(Beginning of Task data)

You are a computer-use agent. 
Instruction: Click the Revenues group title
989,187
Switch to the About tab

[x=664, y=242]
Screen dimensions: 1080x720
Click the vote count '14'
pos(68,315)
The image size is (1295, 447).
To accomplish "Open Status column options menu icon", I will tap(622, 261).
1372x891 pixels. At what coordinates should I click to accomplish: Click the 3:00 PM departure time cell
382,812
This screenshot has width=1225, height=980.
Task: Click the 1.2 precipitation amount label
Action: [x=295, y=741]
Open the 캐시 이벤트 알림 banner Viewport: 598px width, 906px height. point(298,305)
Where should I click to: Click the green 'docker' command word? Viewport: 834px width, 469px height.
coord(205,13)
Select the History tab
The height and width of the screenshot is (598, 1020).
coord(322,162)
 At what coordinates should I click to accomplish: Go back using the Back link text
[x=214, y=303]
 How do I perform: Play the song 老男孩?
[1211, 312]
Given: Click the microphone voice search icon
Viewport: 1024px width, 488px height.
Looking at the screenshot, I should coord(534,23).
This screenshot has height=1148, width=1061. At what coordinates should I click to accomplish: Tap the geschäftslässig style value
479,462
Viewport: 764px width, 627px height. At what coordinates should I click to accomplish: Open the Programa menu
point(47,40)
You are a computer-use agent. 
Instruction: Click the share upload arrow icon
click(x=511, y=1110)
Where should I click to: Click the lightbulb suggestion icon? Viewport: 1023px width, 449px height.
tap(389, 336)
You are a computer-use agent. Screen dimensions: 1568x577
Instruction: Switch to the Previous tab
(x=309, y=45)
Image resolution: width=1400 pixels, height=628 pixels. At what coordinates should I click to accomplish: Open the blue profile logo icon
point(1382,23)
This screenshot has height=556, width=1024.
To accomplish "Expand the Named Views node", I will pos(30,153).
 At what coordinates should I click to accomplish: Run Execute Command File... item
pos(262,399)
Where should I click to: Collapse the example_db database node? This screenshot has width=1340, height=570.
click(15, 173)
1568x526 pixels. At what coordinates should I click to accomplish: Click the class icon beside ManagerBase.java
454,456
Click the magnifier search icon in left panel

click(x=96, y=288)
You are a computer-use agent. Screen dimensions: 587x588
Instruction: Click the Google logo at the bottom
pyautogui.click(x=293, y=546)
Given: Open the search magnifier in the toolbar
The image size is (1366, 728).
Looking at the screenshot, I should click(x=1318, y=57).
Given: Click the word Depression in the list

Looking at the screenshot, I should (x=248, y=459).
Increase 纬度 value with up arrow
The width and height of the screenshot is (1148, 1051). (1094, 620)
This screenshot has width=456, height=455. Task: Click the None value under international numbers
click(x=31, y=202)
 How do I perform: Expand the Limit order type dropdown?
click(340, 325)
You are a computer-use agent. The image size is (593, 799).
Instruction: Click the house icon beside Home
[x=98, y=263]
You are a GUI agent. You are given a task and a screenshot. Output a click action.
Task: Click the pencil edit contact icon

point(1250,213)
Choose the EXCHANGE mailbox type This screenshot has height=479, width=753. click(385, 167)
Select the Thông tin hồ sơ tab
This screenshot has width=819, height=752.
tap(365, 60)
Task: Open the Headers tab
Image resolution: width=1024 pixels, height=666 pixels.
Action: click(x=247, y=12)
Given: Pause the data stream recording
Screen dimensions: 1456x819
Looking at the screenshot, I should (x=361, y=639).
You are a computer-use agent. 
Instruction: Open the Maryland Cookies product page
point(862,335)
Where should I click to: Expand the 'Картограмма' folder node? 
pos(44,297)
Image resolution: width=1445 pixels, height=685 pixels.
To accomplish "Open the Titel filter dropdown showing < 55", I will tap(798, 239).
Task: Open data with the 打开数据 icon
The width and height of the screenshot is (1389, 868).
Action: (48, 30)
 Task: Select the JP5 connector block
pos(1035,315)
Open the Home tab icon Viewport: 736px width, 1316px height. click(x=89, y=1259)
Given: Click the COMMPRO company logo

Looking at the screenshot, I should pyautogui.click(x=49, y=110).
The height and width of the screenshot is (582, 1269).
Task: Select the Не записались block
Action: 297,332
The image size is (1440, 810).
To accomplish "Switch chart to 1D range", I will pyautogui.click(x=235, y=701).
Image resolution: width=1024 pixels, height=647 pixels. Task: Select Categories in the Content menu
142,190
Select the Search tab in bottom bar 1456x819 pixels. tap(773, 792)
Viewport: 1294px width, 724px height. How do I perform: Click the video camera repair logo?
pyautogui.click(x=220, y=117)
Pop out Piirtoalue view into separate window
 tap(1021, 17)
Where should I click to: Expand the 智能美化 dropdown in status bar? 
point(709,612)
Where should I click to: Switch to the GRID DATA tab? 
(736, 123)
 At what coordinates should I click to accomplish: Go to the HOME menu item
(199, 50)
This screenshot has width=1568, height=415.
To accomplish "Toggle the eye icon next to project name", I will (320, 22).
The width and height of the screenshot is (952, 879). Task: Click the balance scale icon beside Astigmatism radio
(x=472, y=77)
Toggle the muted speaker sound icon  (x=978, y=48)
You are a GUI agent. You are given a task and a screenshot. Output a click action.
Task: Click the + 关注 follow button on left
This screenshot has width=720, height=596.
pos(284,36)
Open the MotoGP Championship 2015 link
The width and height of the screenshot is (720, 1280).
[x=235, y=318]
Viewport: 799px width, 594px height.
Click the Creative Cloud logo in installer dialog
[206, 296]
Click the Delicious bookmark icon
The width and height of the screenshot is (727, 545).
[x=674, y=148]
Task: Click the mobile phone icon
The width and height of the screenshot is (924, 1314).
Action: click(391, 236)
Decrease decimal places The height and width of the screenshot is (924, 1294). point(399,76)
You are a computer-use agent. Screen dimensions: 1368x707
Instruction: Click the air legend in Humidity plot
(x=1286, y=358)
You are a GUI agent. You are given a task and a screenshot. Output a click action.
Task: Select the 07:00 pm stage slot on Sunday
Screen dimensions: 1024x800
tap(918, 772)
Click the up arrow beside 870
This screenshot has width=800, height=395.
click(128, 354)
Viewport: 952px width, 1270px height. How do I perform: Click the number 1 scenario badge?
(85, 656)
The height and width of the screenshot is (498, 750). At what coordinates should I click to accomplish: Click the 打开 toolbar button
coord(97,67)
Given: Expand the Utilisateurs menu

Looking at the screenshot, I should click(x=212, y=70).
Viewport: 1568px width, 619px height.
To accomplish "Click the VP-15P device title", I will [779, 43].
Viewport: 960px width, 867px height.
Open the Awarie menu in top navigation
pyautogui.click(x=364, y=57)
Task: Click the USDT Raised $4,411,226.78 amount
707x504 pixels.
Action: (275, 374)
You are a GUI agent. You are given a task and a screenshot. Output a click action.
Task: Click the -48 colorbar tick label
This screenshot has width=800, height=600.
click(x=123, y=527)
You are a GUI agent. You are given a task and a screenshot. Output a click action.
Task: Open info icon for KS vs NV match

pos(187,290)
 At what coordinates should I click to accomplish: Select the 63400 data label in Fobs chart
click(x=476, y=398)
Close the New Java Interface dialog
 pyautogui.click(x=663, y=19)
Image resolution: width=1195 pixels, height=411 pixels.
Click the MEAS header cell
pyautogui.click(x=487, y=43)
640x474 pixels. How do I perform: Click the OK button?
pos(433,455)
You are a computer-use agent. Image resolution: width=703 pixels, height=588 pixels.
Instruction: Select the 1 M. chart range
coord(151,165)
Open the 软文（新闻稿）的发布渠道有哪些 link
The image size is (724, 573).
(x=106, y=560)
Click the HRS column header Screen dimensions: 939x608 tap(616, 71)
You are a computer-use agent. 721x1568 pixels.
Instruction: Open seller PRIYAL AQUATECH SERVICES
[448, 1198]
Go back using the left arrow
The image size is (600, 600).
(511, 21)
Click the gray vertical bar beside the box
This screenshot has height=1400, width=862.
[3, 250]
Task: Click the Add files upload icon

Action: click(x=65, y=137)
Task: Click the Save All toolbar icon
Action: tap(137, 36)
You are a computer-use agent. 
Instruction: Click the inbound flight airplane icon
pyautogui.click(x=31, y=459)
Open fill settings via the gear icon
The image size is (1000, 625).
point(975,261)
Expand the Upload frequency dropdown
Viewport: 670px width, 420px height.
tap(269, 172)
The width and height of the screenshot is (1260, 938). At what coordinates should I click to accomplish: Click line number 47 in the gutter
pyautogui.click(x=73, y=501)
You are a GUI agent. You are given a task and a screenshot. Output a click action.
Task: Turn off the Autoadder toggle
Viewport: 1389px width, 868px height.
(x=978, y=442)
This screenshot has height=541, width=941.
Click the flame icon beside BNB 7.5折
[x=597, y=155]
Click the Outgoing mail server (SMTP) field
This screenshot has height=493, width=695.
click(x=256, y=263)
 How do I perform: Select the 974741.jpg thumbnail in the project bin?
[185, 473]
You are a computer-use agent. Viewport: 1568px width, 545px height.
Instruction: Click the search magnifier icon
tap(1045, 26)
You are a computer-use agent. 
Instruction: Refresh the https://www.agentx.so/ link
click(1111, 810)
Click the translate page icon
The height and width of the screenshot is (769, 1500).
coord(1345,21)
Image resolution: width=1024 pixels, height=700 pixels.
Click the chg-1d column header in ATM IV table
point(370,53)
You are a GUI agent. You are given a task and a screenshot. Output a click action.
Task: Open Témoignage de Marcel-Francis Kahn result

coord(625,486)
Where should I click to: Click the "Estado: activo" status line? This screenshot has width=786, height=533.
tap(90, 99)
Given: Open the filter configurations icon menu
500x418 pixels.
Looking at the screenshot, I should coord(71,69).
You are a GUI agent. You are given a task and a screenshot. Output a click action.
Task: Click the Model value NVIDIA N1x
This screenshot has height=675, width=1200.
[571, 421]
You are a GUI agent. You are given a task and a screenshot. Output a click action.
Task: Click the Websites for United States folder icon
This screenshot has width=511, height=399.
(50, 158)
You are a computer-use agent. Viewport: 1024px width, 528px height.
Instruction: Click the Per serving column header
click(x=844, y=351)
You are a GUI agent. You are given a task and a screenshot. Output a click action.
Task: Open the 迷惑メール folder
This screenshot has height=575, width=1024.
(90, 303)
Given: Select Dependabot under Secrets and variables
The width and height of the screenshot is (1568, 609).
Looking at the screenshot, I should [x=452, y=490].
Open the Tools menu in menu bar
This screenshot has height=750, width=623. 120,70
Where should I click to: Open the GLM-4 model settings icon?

(End of Task data)

## Problem
Throughout the data above, report every line that contains the string "filter".

## Output for this exercise
To accomplish "Open the Titel filter dropdown showing < 55", I will tap(798, 239).
Given: Open the filter configurations icon menu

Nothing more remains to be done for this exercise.